DATA TO PROCESS Start Marker

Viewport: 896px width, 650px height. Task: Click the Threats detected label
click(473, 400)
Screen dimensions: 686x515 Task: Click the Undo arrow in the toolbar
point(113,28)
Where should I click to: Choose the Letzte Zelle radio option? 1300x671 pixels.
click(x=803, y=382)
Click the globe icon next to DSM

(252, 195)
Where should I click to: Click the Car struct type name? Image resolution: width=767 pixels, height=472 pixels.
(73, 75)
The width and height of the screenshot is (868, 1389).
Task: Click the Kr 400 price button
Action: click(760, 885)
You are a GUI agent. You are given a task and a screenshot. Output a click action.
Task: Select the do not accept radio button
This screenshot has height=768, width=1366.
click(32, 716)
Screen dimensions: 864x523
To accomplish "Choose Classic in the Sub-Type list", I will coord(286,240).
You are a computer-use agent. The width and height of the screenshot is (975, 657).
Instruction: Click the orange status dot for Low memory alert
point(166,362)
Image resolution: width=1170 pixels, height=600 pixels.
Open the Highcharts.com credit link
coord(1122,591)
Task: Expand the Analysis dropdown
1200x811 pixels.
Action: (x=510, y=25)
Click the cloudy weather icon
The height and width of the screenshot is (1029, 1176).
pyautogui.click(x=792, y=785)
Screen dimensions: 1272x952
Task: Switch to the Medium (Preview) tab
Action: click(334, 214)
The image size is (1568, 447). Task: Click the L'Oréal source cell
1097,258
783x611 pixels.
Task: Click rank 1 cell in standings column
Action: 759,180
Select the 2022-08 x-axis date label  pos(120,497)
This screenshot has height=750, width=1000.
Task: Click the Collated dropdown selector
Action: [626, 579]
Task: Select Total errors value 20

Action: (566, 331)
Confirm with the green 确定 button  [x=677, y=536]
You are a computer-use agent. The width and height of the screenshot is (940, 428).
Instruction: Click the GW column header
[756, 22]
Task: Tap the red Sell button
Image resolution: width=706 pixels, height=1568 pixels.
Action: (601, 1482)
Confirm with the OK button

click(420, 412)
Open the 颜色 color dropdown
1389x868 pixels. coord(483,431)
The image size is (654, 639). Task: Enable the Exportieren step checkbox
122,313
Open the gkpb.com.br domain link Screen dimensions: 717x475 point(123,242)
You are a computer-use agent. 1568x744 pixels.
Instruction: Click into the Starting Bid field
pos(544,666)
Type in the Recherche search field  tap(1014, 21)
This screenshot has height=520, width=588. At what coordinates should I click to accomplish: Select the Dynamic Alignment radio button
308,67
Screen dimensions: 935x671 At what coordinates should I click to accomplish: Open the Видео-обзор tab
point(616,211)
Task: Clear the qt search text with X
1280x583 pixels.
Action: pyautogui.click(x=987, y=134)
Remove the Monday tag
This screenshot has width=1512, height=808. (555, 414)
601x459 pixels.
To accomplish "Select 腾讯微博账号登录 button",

DATA TO PROCESS End Marker

Each record must be transcribed exactly, with nothing left out.

Viewport: 896px width, 650px height. Task: Click the Threats detected label
click(473, 400)
Screen dimensions: 686x515 Task: Click the Undo arrow in the toolbar
point(113,28)
Where should I click to: Choose the Letzte Zelle radio option? 1300x671 pixels.
click(x=803, y=382)
Click the globe icon next to DSM

(252, 195)
Where should I click to: Click the Car struct type name? Image resolution: width=767 pixels, height=472 pixels.
(73, 75)
The width and height of the screenshot is (868, 1389).
Task: Click the Kr 400 price button
Action: click(760, 885)
You are a GUI agent. You are given a task and a screenshot. Output a click action.
Task: Select the do not accept radio button
This screenshot has height=768, width=1366.
click(32, 716)
Screen dimensions: 864x523
To accomplish "Choose Classic in the Sub-Type list", I will coord(286,240).
You are a computer-use agent. The width and height of the screenshot is (975, 657).
Instruction: Click the orange status dot for Low memory alert
point(166,362)
Image resolution: width=1170 pixels, height=600 pixels.
Open the Highcharts.com credit link
coord(1122,591)
Task: Expand the Analysis dropdown
1200x811 pixels.
Action: (x=510, y=25)
Click the cloudy weather icon
The height and width of the screenshot is (1029, 1176).
pyautogui.click(x=792, y=785)
Screen dimensions: 1272x952
Task: Switch to the Medium (Preview) tab
Action: click(334, 214)
The image size is (1568, 447). Task: Click the L'Oréal source cell
1097,258
783x611 pixels.
Task: Click rank 1 cell in standings column
Action: 759,180
Select the 2022-08 x-axis date label  pos(120,497)
This screenshot has height=750, width=1000.
Task: Click the Collated dropdown selector
Action: [626, 579]
Task: Select Total errors value 20

Action: (566, 331)
Confirm with the green 确定 button  [x=677, y=536]
You are a computer-use agent. The width and height of the screenshot is (940, 428).
Instruction: Click the GW column header
[756, 22]
Task: Tap the red Sell button
Image resolution: width=706 pixels, height=1568 pixels.
Action: (601, 1482)
Confirm with the OK button

click(420, 412)
Open the 颜色 color dropdown
1389x868 pixels. coord(483,431)
The image size is (654, 639). Task: Enable the Exportieren step checkbox
122,313
Open the gkpb.com.br domain link Screen dimensions: 717x475 point(123,242)
You are a computer-use agent. 1568x744 pixels.
Instruction: Click into the Starting Bid field
pos(544,666)
Type in the Recherche search field  tap(1014, 21)
This screenshot has height=520, width=588. At what coordinates should I click to accomplish: Select the Dynamic Alignment radio button
308,67
Screen dimensions: 935x671 At what coordinates should I click to accomplish: Open the Видео-обзор tab
point(616,211)
Task: Clear the qt search text with X
1280x583 pixels.
Action: pyautogui.click(x=987, y=134)
Remove the Monday tag
This screenshot has width=1512, height=808. (555, 414)
601x459 pixels.
To accomplish "Select 腾讯微博账号登录 button",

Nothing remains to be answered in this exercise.